*The second in an extremely irregular series of posts made on behalf of my father, who has spent much of his retirement so far doing very hard mathematics. What is attached here is the essay he wrote for the Part III of the Cambridge Mathematical Tripos, a one year taught course. The subject is the Étale cohomology.*

*Says my Dad: “I am afraid that I have been lured away from the translation of SGA 4.5 for some time by the attraction of working on Wolfgang Krull’s report on “Idealtheorie” from 1935 (again I am not aware of an English version anywhere) which is yet another important classic. However during a year at Cambridge I did write an essay as a very basic introduction to Étale Cohomology which was based on the first part of SGA 4.5. So with the usual imprecation of caveat lector, here it is as a temporising partial substitute should any other beginner be interested.”*

*Here’s part of the introduction:*

This essay has been written as part of the one year Certificate of Advanced Study in Mathematics (CASM) course at Cambridge University which coincides with Part III of the Mathematical Tripos. The starting point is, of necessity, roughly that reached in the lectures which in this particular year did not include much in the way of schemes and sheaves, nor, in the case of the author, much in the way of algebraic number theory.

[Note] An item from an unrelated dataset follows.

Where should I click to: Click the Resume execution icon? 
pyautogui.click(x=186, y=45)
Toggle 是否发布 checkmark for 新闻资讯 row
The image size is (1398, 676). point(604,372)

Thus the frontiers of the subject can safely rest undisturbed by the contents of this essay. Rather it has been written with a reader in mind corresponding roughly to the author at the start of the enterprise. That is someone who is interested to find out what all the fuss was with the French algebraic geometers in the 1960s but is in need of some fairly elementary background to map out the abstractions involved and with any luck to avoid drowning in the “rising sea”.